Yup, that's exactly what was going through my mind.  Luckily, I 
don't have anything other than FG that's dependant on plib so I can 
uninstall the packaged version without problems - phew:)

It's just that I have seven machines to maintain, each with two 
entirely separate O/S copies on them, for testing, resilience & 
recovery reasons, the second copy on each machine being 
a 'held-back' known-to-be-working stable version of the first.

It means fourteen systems, at two different s/w levels to maintain 
and keep track of, which isn't trivial.  Heh:) - when I was running 
Debian 'unstable' I had three systems on each machine, because 
upgrade breakages were quite common.  However, since switching 
to 'stable' I've been able to reduce it to two:)
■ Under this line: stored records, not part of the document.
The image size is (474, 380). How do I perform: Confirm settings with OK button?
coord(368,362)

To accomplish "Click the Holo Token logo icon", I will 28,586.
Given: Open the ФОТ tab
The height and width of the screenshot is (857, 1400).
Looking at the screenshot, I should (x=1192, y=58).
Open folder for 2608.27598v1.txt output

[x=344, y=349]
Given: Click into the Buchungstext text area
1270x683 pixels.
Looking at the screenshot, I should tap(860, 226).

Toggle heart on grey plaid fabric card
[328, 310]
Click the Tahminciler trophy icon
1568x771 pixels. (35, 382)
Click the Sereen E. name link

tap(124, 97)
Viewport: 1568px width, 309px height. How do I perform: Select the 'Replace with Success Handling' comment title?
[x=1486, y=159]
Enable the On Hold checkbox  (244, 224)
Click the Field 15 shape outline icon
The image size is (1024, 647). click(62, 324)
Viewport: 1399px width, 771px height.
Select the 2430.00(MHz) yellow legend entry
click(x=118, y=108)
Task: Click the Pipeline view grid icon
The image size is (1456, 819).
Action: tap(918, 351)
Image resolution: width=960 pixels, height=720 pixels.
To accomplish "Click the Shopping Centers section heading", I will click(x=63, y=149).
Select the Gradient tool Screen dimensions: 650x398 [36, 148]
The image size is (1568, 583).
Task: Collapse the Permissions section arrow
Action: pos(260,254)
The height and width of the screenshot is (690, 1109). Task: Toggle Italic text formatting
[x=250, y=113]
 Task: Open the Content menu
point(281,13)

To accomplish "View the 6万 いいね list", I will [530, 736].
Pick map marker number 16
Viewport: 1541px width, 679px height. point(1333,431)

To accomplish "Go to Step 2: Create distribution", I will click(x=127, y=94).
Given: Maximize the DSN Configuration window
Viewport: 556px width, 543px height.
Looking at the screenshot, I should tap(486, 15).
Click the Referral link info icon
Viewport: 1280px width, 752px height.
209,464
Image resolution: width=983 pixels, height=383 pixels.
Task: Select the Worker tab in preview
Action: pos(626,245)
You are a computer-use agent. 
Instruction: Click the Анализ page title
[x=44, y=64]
Just in case anyone's wondering, I usually only have three or four 
systems running for FG stuff - one or two 'workstations', a server 
and a gateway/firewall.  The others only really get used for 
distributed 3d rendering and upgrade installation testing, although 
every system has a copy of the the server data and gateway/firewall 
configs backed up on to it so I can quickly swap a system in/out if 
there's a serious h/w problem anywhere.